Truisms learned while playing disc golfPublished 10:28am Tuesday, January 10, 2012
Column: Pothole Prairie
There are certain aspects to life that are just plain true. For instance, no matter how far you travel, you are always here.
This is one of many truisms of life I have learned while playing the sport of disc golf for nearly four years.
It’s not just a bunch of men throwing Frisbees. No, sir. Though it is a sport that is equally as silly as men hitting little white balls with a club or throwing a bouncy ball into a hoop or turning left in an automobile for hours, like all other sports, life lessons abound.

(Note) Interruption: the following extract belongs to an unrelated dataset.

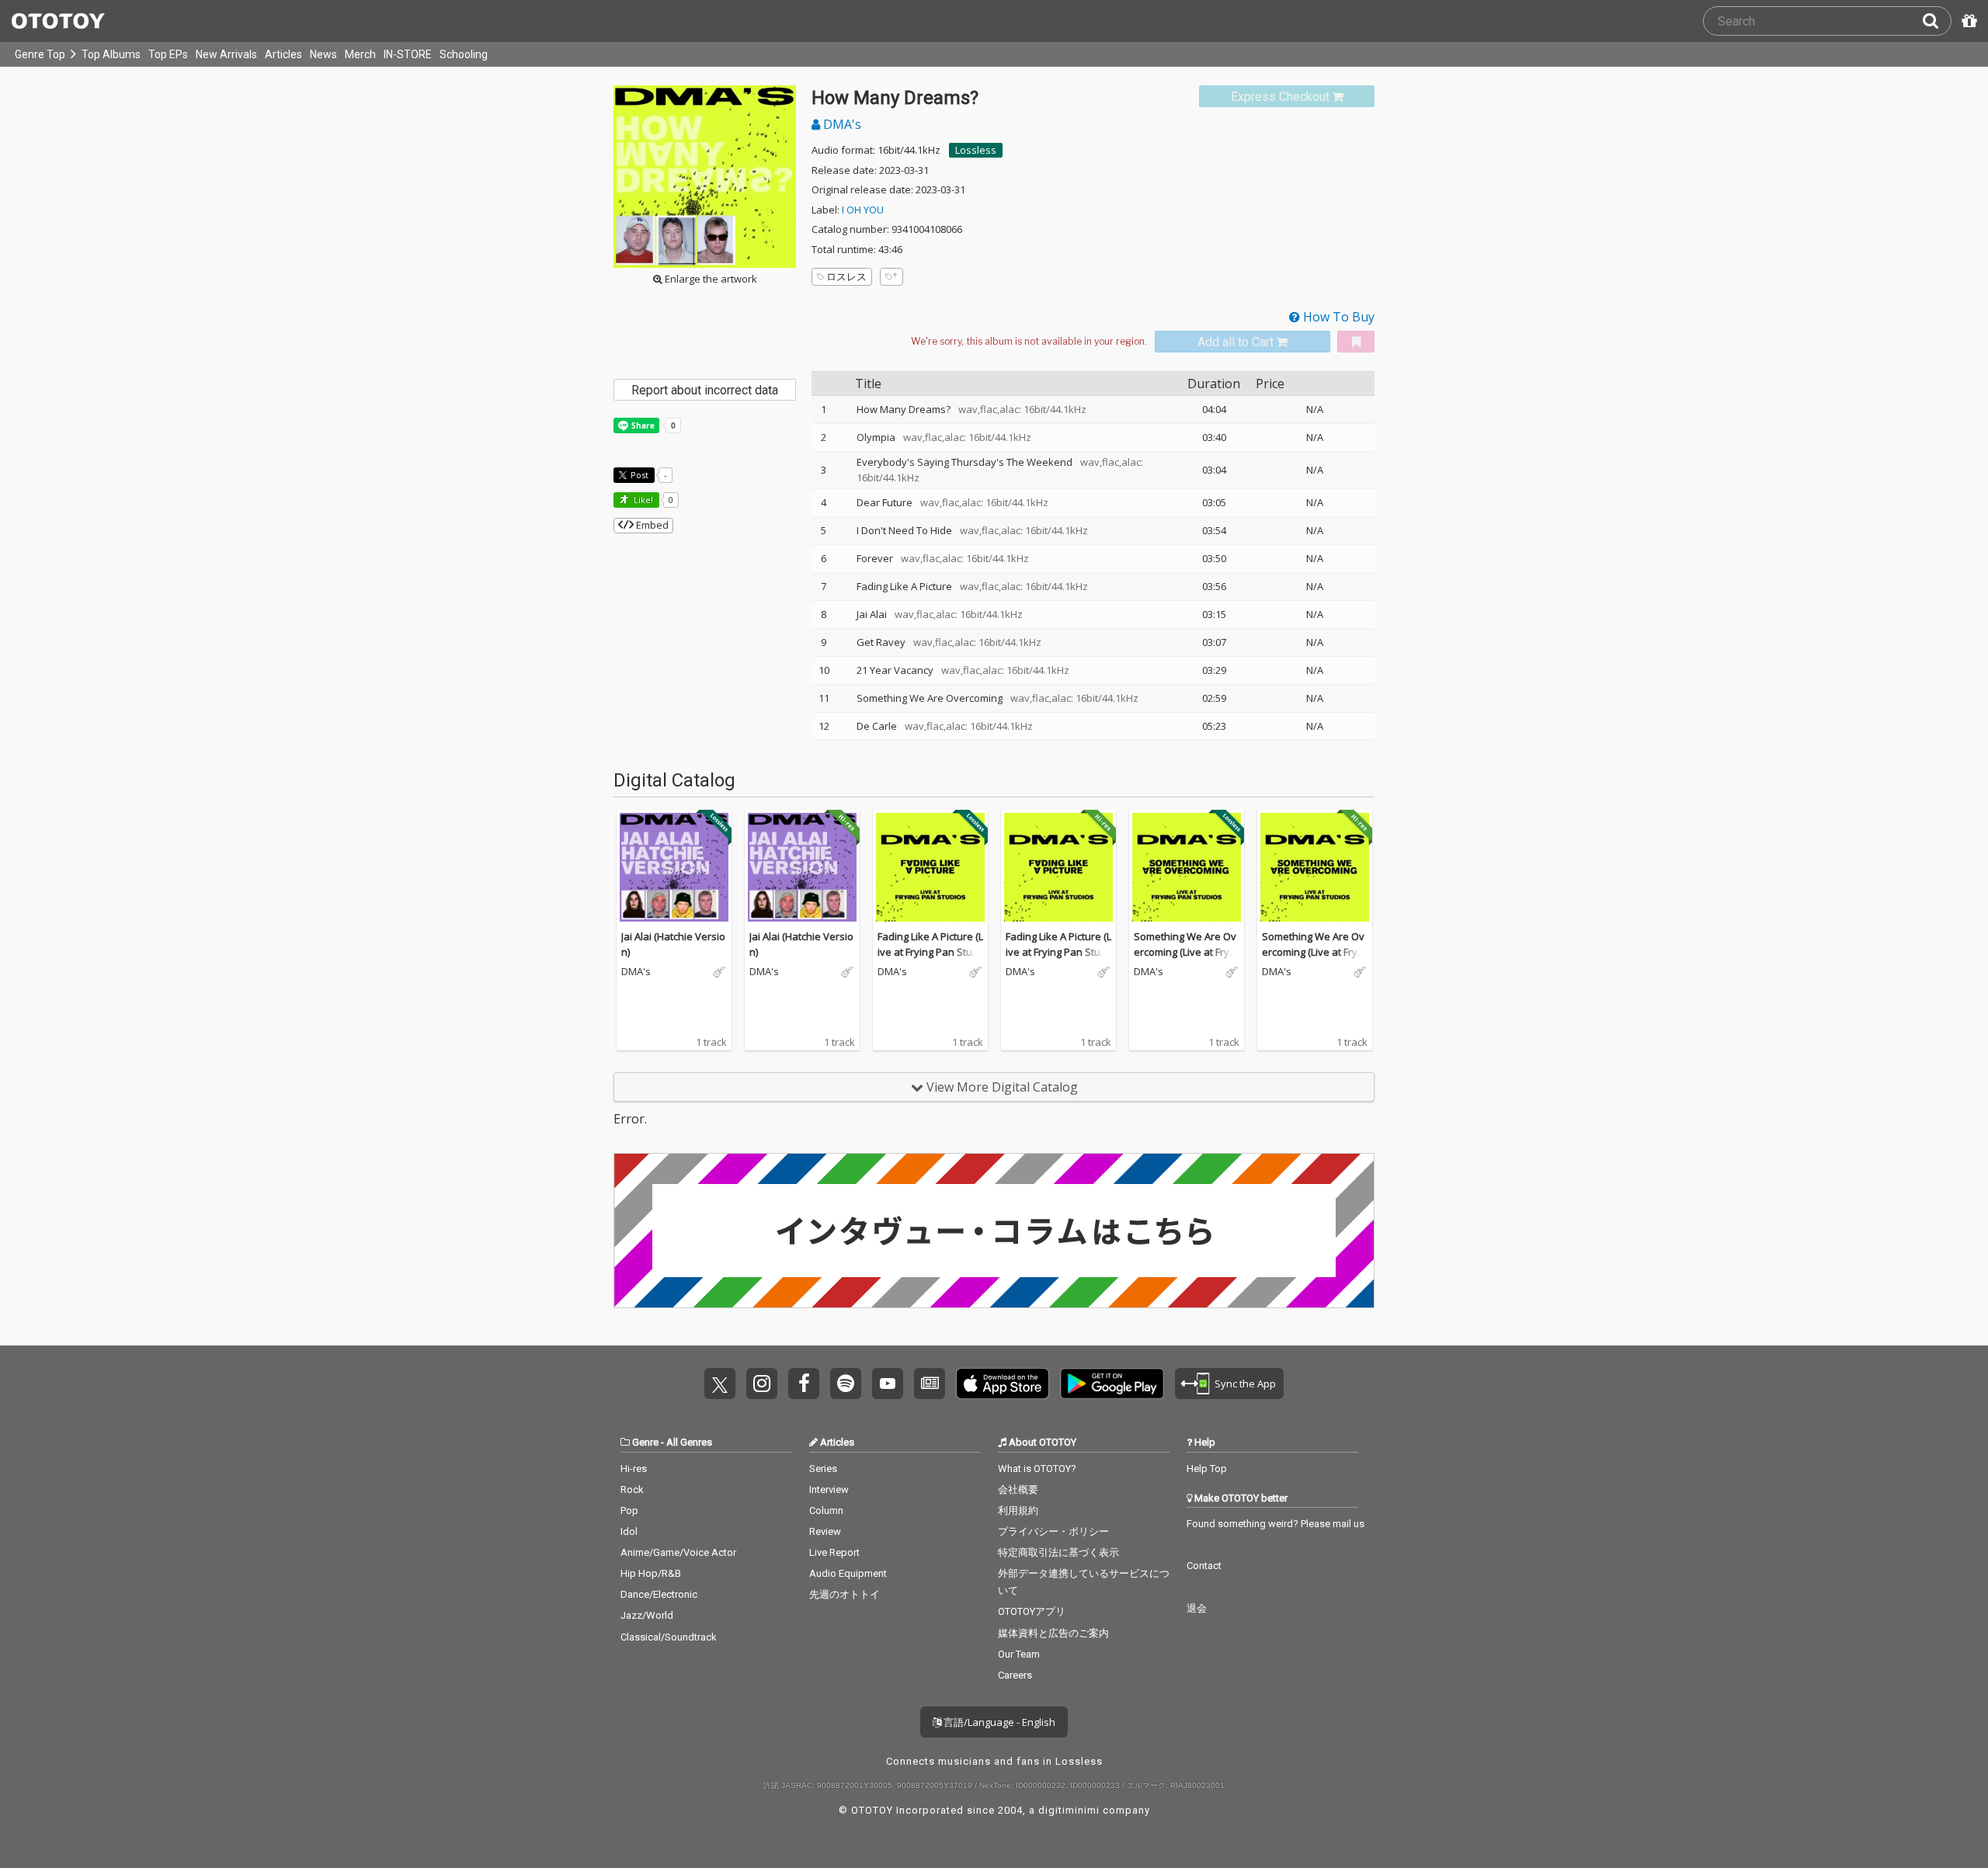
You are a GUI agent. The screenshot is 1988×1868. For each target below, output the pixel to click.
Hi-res (633, 1468)
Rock (632, 1489)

Here are the truisms from disc golf:
• If you cannot find what you are looking for, it’s probably because it isn’t there.
• No matter how well or poorly you played today, the walk through nature and the fresh air were quite nice.
• Someone in every town always wants to play nine or 18 more. In Albert Lea, his name is Dave Sime.
• Getting angry at your performance isn’t going to make it better. Never forget that you are out there for the fun of the game and there always will be another day to do better.
• If you are playing badly, never forget that even the pros mess up. A friend told me that Oregon pro Nate Sexton once scored a 27 on a hole — but he never gave up. A 27 is better than a “did not finish.”
• Question: So what came first, the ball or the disc? Answer: My guess is cavemen were throwing rocks like a ball before they were skipping rocks like a disc. But skipping rocks sounds like a lot more fun.
• Disc golf is mental just like ball golf is, only the people behind you aren’t telling you to hurry up.
• Many of the best disc golfers and disc golf course designers admire the strategies used in ball golf. The two sports are forever linked by the love their players show for their games.
• Nearly everyone who plays disc golf wishes they grew up with the sport. There is a ball golf saying that goes: “If you really want to get better at golf, go back and take it up at a much earlier age.”
• Always watch your disc land. When you think the disc is going to be easy to find there in the rough and don’t bother to be careful about watching, that’s when you will be hunting. When you take every precaution to spot the location of the disc, that’s when it will end up in plain sight anyway.
• Shut up and throw. Talking about what you are about to do commits you to performing well. Keeping expectations low makes success more impressive.
• Grip it and rip it. All players, now and then, forget to grip the disc tightly. Errors ensue. I explain to friends by saying I had the order backward.
• After you make a birdie, don’t get too thrilled. Bogeys try their level best to follow birdies. It has something to do with balance in the universe.
• Tree love is real. Be nice to trees, and they might love you back.
• “Nice up!” This is one of my favorite disc golf sayings. It doesn’t mean get nicer. When a player makes a good-looking approach shot — also called an upshot — other players compliment the throw.
• “Nice run!” This is a compliment for when the shot nearly goes in the basket.
• Don’t nice the shot. That is, try your best not to say, “Nice!” or some other compliment for a throw until it has completed because, chances are, once you say it, suddenly the disc will end up away from the target. Of course, it’s an easy guideline to break. It’s hard not to say “Ooo!” or “Looking good!” when a disc is about to be an ace or even a well-thrown birdie.
• If you are talking about how good your last round was, it most likely is because this round is going bad.
• New discs are liked. Old discs are loved.
• The wind is your ally, not your enemy. Learn how to use wind to your advantage.
• Don’t focus on the trees. Focus on the spaces between the trees.
• That said, focus on what you want to do, not on what you want to avoid.
• It is perfectly acceptable to say, “I hate this game,” when you are playing poorly. Everyone knows you mean the opposite because, most of the time, you are telling people how much you love the game.
• Be a good ambassador of the game. It’s a young sport. It needs all the help it can get to succeed.
• When you are in the zone and playing your best golf, it’s probably because you had a good night of sleep more than anything.
• Form and smarts both trump strength.
• Disc golf starter kits should warn consumers that they are about to throw their life away.
• Your favorite putter should be your best driver. (In other words, go for aces.)
• If you get an ace, don’t hang that disc on your wall. Mark it. Boast about it. Love it. But keep throwing it because it is obviously working.
• Disc golfers love to play different courses. The difference between good and bad courses is the distances disc golfers will travel to play them.
• Disc golfers might go to the Frisbeetarian church on Sunday morning, but they pray that when they die their souls won’t get stuck on top of a roof.
• There is a second or two each time a disc is launched just right when time seems to stop and the world is quiet, still and peaceful. It’s a beautiful zen-like thing. Then someone shouts something really loud.
• The secret to being good at disc golf is convincing your spouse to let you play it often.
• Seriously, the real secret to disc golf is getting in rounds with better players, so you can learn from them. Don’t be afraid to join a league, go to a tournament or get to know the best local players.
Albert Lea Tribune Managing Editor Tim Engstrom’s column appears every Tuesday.